Closed bhattg closed 3 months ago

bhattg commented 4 months ago

Hi!

Suppose I want to compute the sematic similarity between bunch of instruction, how do I go about that? Following is in my mind --

"Encode the following for semantic search : [instruction]"

Where the [instruction] will be replaced with "### Instruction: "

Is this the right way? Does LLM2Vec recognize the special characters such as "###"?

bhattg commented 4 months ago

Any updates on this? I'd appreciate the help of the authors!

vaibhavad commented 3 months ago

Hi @bhattg,

Please refer to Inference guide in README. Specifically the input can be in the form of [[instruction1, text1], [instruction2, text2]] or [text1, text2].

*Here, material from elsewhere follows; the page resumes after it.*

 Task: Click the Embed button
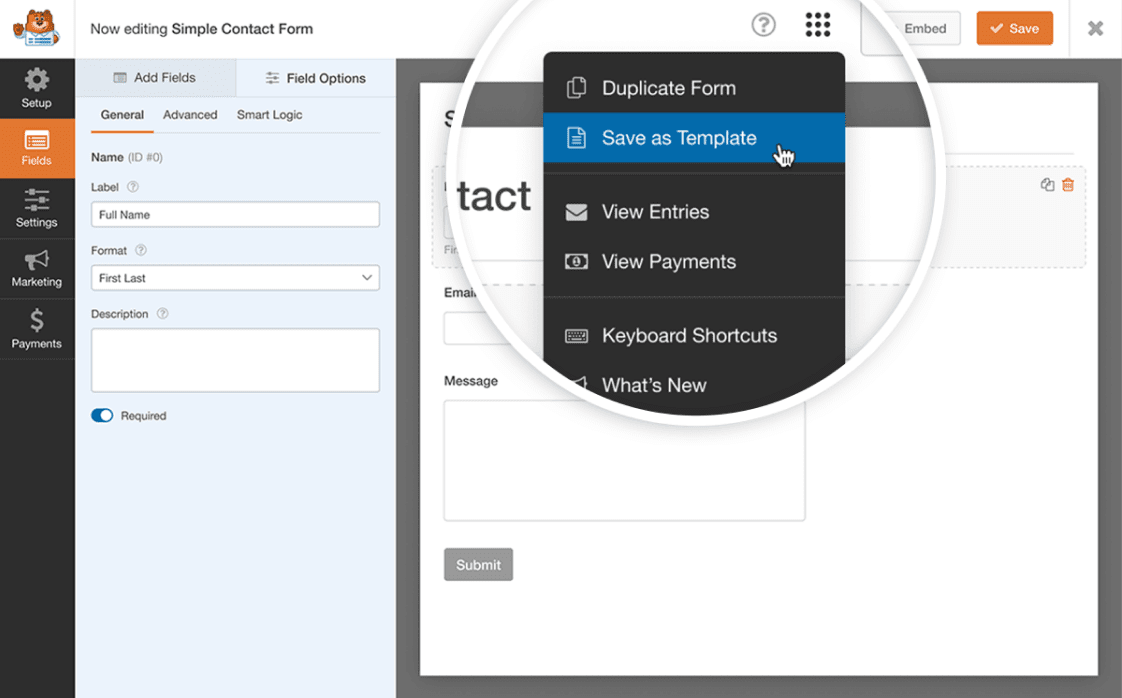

You can also refer to an example for Semantic Textual Similarity task provided in the repo.

bhattg commented 3 months ago

To ensure I followed properly, in my case, I want to find the semantic similarity between the two instructions. Therefore, I'd be feeding something like -- ["Retrieve semantically similar text", "###Instruction: {some prompt} \n. ###Response {some response}"]?

One more question, how sensitive are LLM2vec model for the instructions? Say if I had used "Encode the following for semantic search" instead of "Retrieve semantically similar text" would it drastically change the results?

Thanks!

vaibhavad commented 3 months ago

I think the best approach would be to encode ["Retrieve semantically similar text", "<<< Instruction1 >>>"] and ["Retrieve semantically similar text", "<<< Instruction2 >>>"] and then measure the similarity between their embeddings.

Currently we don't have a well defined study on the robustness of instructions, however, the model seems to work well qualitatively with different variations in instructions.